Жалкой она выглядела, лежа там на золе, как вялая, грязная тряпка — но не неподходящая фигура, чтобы увенчать сцену безнадежного дискомфорта и скрытого преступления: более подходящая, если заглянуть глубже в суть вещей — на ее искаженную женскую форму, ее бесцветную жизнь, ее пробуждающееся оцепенение, которое подавляло боль и голод — еще более подходящая, чтобы быть типом своего класса. Еще глубже, если бы можно было заглянуть, было ли что-то, что стоило прочесть в этой мокрой, выцветшей вещи, наполовину покрытой золой? никакой истории души, наполненной ощупью страстной любви, героической самоотверженности, яростной ревности? лет утомительных попыток угодить единственному человеку, которого она любила, получить один взгляд настоящего сердечного добродушия от него? Если что-то подобное было скрыто под бледными, затуманенными глазами и тусклым, выцветшим лицом, никто никогда не брал на себя труд прочесть его слабые знаки: не полураздетый подручный у печи, Вулф, конечно. Тем не менее он был добр к ней: это была его натура — быть добрым, даже к самым крысам, которые кишили в подвале: добрым к ней точно так же. Она знала это. И могло быть, что именно это знание придало ее лицу апатию и пустоту больше, чем ее низкая, оцепенелая жизнь. Видишь, как этот мертвый, пустой взгляд крадется иногда по самым редким, прекрасным женским лицам — в самый разгар, может быть, их самого теплого летнего дня; и тогда можно догадаться о тайне невыносимого одиночества, которое скрыто под нежными кружевами и блестящей улыбкой.

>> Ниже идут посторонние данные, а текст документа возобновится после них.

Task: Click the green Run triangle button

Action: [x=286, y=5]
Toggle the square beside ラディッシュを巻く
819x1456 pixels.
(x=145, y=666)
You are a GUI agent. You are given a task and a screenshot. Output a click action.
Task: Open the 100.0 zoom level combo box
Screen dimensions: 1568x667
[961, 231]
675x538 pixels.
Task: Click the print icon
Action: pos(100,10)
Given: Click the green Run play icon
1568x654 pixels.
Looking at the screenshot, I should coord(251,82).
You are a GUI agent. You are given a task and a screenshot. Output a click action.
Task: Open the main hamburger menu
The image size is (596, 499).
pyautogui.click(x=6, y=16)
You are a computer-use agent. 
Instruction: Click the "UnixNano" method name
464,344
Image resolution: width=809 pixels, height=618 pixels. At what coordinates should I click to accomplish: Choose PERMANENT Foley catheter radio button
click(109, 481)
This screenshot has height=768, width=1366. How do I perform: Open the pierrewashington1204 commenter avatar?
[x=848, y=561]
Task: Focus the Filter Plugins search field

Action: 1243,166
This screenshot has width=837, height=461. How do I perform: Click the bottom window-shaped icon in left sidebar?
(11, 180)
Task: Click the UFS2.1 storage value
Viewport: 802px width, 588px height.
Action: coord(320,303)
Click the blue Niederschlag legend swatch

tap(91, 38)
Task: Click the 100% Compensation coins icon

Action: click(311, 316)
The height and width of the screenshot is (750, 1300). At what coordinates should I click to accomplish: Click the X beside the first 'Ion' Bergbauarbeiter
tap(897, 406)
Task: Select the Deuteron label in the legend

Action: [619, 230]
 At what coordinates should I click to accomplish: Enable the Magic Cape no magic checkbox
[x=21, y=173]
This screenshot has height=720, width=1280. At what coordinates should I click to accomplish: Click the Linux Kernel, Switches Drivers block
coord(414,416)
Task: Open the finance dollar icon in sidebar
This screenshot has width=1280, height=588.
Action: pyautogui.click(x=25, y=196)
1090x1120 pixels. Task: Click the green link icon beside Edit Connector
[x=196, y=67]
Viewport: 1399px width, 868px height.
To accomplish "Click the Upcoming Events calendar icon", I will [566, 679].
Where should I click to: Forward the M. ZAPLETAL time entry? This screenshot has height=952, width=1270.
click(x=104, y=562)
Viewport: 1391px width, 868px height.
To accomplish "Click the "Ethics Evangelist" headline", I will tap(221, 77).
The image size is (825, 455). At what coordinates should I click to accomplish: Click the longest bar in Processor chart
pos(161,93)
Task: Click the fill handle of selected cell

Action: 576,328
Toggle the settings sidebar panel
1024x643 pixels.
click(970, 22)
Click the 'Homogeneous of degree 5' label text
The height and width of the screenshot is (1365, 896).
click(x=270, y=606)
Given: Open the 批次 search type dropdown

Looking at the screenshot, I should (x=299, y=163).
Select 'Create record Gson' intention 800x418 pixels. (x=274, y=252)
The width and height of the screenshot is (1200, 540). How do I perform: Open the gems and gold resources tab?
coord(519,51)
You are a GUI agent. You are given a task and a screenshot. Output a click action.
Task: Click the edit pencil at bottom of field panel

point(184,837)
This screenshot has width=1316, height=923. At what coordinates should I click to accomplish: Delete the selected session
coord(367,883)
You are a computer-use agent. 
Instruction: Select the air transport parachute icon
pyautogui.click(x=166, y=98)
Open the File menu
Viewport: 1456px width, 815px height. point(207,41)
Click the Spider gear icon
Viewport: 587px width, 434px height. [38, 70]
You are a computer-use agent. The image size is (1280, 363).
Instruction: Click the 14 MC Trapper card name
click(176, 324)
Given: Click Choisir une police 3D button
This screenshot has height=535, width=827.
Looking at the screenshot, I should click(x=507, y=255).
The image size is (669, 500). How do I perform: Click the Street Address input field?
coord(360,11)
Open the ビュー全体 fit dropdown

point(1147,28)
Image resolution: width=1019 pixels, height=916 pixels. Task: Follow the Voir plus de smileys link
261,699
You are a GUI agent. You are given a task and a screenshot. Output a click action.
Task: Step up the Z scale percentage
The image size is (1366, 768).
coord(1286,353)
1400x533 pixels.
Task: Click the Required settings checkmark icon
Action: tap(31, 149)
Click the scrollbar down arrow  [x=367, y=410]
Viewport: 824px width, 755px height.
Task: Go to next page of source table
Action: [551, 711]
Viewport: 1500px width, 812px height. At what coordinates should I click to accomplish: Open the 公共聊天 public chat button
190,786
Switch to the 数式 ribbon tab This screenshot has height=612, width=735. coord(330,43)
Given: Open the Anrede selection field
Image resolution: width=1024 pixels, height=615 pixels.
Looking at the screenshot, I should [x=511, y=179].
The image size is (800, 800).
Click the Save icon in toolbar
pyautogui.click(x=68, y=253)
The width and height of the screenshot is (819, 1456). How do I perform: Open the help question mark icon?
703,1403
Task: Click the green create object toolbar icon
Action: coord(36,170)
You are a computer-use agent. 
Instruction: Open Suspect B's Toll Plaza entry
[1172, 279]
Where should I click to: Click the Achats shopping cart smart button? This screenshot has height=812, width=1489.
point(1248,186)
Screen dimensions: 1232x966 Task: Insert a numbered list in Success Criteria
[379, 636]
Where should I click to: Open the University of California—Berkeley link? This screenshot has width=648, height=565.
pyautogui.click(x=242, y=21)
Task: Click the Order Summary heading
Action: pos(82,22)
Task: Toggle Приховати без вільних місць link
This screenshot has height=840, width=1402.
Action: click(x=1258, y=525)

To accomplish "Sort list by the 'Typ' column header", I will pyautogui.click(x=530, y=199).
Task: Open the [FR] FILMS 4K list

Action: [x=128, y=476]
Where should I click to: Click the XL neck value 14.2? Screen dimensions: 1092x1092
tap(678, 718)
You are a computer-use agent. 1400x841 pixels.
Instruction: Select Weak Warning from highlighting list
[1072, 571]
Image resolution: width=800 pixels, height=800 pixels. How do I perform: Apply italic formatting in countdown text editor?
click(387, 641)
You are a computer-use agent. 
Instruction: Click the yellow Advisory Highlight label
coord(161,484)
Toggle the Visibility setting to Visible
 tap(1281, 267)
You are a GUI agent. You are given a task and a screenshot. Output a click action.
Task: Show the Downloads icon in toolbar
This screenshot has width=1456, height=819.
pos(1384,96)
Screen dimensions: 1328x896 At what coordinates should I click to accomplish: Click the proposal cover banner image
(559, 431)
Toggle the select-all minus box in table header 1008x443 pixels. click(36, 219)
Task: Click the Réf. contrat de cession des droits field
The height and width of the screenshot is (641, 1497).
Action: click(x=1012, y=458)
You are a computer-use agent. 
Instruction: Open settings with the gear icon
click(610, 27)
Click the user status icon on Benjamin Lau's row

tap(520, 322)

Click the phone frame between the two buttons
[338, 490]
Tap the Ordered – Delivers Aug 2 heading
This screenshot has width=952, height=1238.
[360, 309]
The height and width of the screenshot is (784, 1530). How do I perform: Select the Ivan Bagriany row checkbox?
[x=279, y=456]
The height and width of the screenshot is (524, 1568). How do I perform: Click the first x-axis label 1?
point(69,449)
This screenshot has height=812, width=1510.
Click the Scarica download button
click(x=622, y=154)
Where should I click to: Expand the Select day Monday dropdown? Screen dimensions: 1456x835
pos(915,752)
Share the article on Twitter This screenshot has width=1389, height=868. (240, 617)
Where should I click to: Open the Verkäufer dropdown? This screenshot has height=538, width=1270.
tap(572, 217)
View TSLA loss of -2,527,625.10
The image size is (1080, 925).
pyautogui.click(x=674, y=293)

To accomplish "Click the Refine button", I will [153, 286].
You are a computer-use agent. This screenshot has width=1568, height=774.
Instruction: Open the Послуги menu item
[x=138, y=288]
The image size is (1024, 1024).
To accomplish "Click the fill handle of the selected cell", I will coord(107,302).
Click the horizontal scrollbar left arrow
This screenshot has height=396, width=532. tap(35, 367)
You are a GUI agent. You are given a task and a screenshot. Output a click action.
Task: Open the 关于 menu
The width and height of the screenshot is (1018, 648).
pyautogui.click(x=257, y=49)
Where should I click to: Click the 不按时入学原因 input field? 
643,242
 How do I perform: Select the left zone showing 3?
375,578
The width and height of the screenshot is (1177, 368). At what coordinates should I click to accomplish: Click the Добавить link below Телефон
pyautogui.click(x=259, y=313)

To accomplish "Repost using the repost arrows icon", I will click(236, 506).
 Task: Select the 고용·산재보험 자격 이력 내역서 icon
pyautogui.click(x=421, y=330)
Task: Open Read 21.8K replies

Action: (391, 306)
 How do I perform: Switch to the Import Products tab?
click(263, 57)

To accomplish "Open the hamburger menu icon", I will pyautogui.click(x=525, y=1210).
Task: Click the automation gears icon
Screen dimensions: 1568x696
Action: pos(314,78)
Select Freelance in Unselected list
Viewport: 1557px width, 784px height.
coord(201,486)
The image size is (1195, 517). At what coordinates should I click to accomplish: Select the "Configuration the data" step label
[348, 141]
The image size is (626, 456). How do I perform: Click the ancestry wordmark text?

Не было тепла, не было блеска, не было лета для этой женщины; поэтому оцепенение и пустота имели время грызть ее лицо постоянно. Она была молода, тоже, хотя никто не догадывался об этом; поэтому грызение было более яростным.
Она лежала тихо в темном углу, слушая сквозь монотонный шум и неуверенный блеск работ глухой плеск дождя в далеком расстоянии — съеживаясь всякий раз, когда человек Вулф случайно смотрел в ее сторону. Она знала, несмотря на всю его доброту, что было что-то в ее лице и форме, что заставляло его ненавидеть вид ее. Она чувствовала инстинктом, хотя не могла понять этого, более тонкую натуру человека, которая делала его среди его товарищей-рабочих чем-то уникальным, выделенным. Она знала, что, глубоко под всей мерзостью и грубостью его жизни, была ощупью страсть ко всему, что красиво и чисто — что его душа заболевала отвращением к ее деформации, даже когда его слова были самыми добрыми. Сквозь это тупое сознание, которое никогда не покидало ее, пришло, как укус, воспоминание о темно-синих глазах и гибкой фигуре маленькой ирландской девушки, которую она оставила в подвале. Воспоминание пронзило даже ее глупый интеллект ярким сиянием красоты и грации. Маленькая Джени, робкая, беспомощная, цепляющаяся за Хью как за своего единственного друга: это была острая мысль, горькая мысль, которая вогнала в остекленевшие глаза яростный свет боли. Вы смеетесь над этим? Являются ли боль и ревность менее дикими реальностями здесь, в этом месте, куда я вас веду, чем в вашем собственном доме или вашем собственном сердце — вашем сердце, за которое они хватаются иногда? Нота та же, я полагаю, будь октава высокой или низкой.